Each attachment seat 21 has a plurality of attachment holes 22,
which are used for securing the entire intake manifold 11 to a
cylinder block (not shown) of the engine with bolts (not
shown).
[0022] As described above, the lower half body 15A has the
connecting portions 18, and the upper half body 15B has the
connecting portions 20. Thus, when molding the lower half body 15A
and the upper half body 15B, it is possible to prevent deformation
and displacement from being caused at the proximal portions of the
inlet pipes 13 due to molding strains. Particularly, unlike the
lower half body 15A having the attachment seats 21, the upper half
body 15B of the intake manifold 11, which is indicated by lines
formed by a long dash alternating with two short dashes in FIG. 1,
has the inlet pipes 13 the distal ends of which are free ends.
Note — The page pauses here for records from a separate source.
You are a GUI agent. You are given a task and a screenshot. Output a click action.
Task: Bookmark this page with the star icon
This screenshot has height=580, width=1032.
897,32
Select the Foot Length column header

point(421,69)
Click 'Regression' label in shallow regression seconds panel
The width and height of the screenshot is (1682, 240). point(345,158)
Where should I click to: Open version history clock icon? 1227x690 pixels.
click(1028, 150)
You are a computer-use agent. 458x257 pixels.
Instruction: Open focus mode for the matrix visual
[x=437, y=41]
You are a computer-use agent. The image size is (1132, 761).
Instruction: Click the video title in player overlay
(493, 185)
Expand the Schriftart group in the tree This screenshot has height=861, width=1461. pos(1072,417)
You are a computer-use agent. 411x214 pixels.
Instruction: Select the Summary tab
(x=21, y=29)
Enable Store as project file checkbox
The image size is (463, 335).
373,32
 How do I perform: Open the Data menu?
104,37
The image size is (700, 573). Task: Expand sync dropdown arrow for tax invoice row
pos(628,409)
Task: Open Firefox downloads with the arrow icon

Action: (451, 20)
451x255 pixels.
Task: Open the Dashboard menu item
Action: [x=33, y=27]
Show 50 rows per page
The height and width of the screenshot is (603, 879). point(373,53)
Therefore, molding strains are likely to be generated in the inlet
pipes 13 of the upper half body 15B. In this regard, according to
the present embodiment, since the connecting portions 20 are each
provided between the proximal portions of one of the front-rear
adjacent pairs of inlet pipes 13, the generation of molding strains
in the inlet pipes 13 of the upper half body 15B is suppressed.
[0023] In an engine having the intake manifold 11 of the present
embodiment, air that is taken into the surge tank 12 through the
opening 14 is drawn into each inlet pipe 13 through one of the
inlets 13a, and then supplied to the intake system of the engine.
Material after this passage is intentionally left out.